Indeed, this leather-bound album, An Idle Record of an Idle Summer, documents a summer spent relaxing. Creating it, however, was no idle feat. Those who have put together a journal or album know the time and effort it takes to do so. An Idle Record is a lengthy, handwritten personal account of a vacation spent in and around Atlantic City, New Jersey, illustrated with 232 platinum photographs of various sizes that are pasted in the pages. The photographs often depict the exact scene the author describes in writing. A husband-and-wife team who coyly hid their identity and called themselves “The Culprits” created the album. The wife was the (often humorous and always intelligent) author while the husband functioned as the dedicated and talented amateur photographer. I use the word amateur here in the true meaning of the word. His prints show that he loved the medium and chose to develop and craft his own negatives and prints instead of sending them off to Kodak, which by then had whipped the world into a photographic frenzy with manufactured printing and developing.

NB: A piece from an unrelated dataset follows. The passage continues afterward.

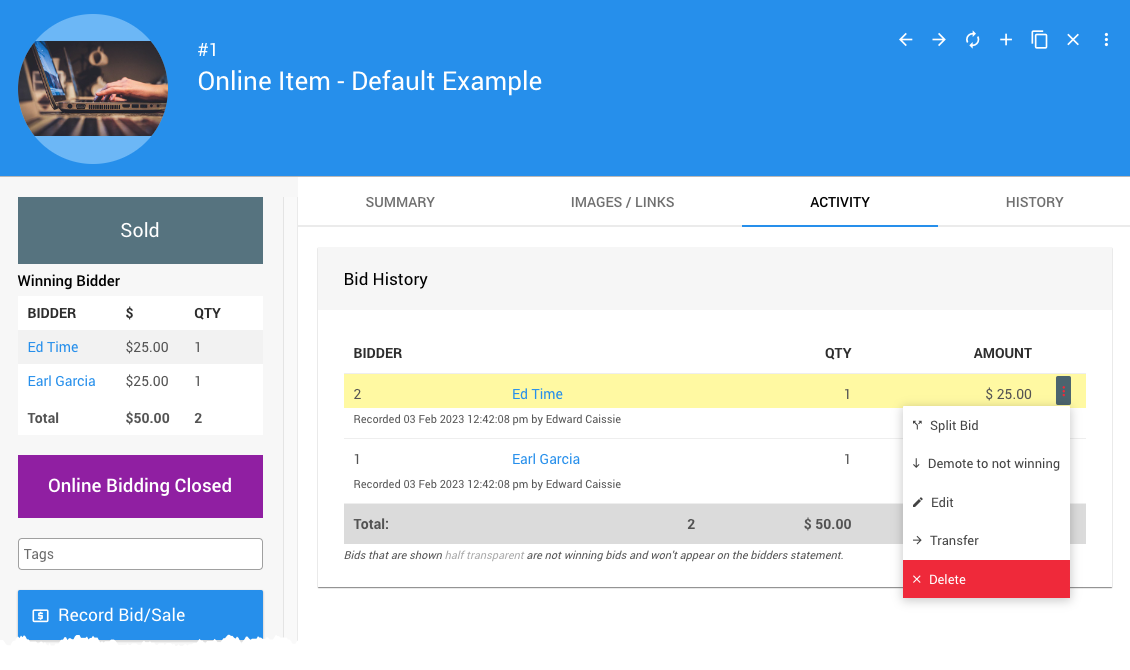
Task: Click the Online Bidding Closed button
Action: click(140, 486)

He uses platinum as a light-sensitive agent in his prints instead of the more commonly used silver.
As I read through the album, transcribing it in hopes of publishing the story for easy access, I was delighted to find myself relating to many of the author’s century-old musings. A few of her grievances stood out as especially relevant to modern social issues. For example, in one passage “The Culprits” visit a country farmer. Their complaint is that his farm fresh eggs and butter are twice the city store prices, precisely the major issue people have today with eating local, organic food. Who knew this concern is more than a century old! The author nicknames the farmer “Three Days Gathering”. Apparently the farmer justified his prices by repeating, “Three days’ gathering, three days’ gathering”, meaning his bounty took three days to produce.
The author also laments the loss of her favorite “flower-hunting” bogs and forests to the proliferation of the automobile and what she sees as the overdevelopment of “building lots” and “Land Improvement Associations”. Imagine what she would think of Atlantic City, its environs, and traffic today if she thought it was overdeveloped in 1909!

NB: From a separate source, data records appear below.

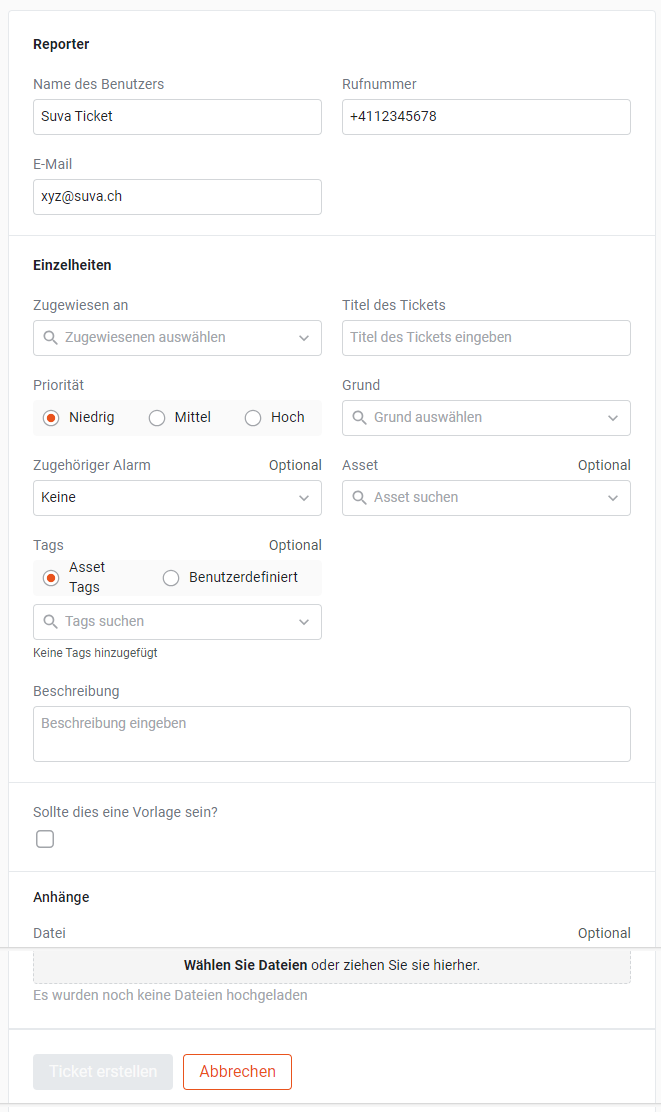Click the search icon in Asset field
The image size is (661, 1112).
(359, 498)
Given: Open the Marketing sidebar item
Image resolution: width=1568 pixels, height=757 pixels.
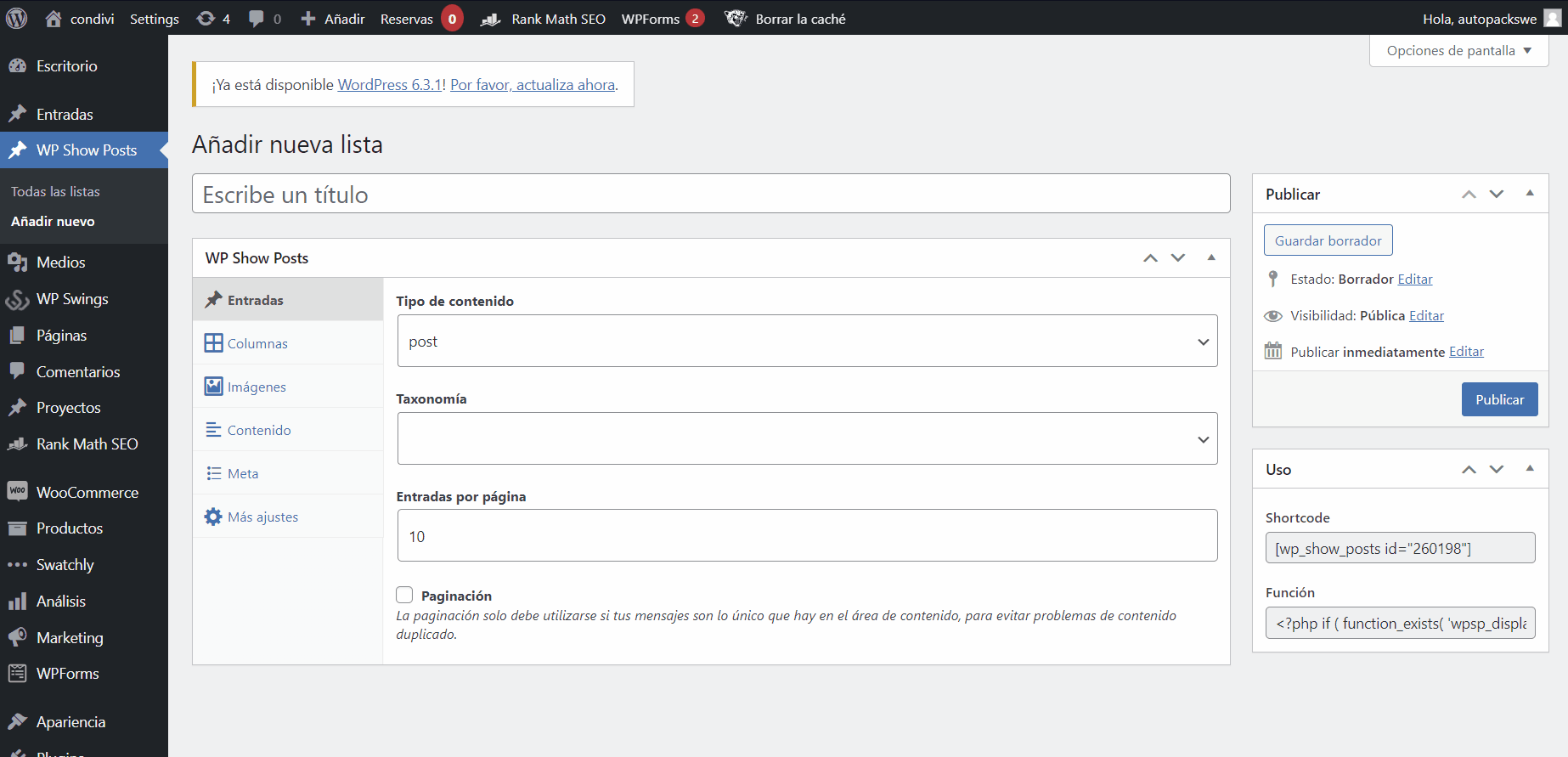Looking at the screenshot, I should (x=70, y=638).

There are other light-hearted observations and pastimes “The Culprits” participate in that are still a part of our idle summers. They take in a Phillies vs St. Louis baseball game, stroll the boardwalk, eat a quickly melting ice cream cone, critique passersby, and constantly complain that the weatherman is always wrong. Even in our fast-paced world, some things never change.
Andrea Hackman is a project assistant in the Photographic History Collection at the National Museum of American History.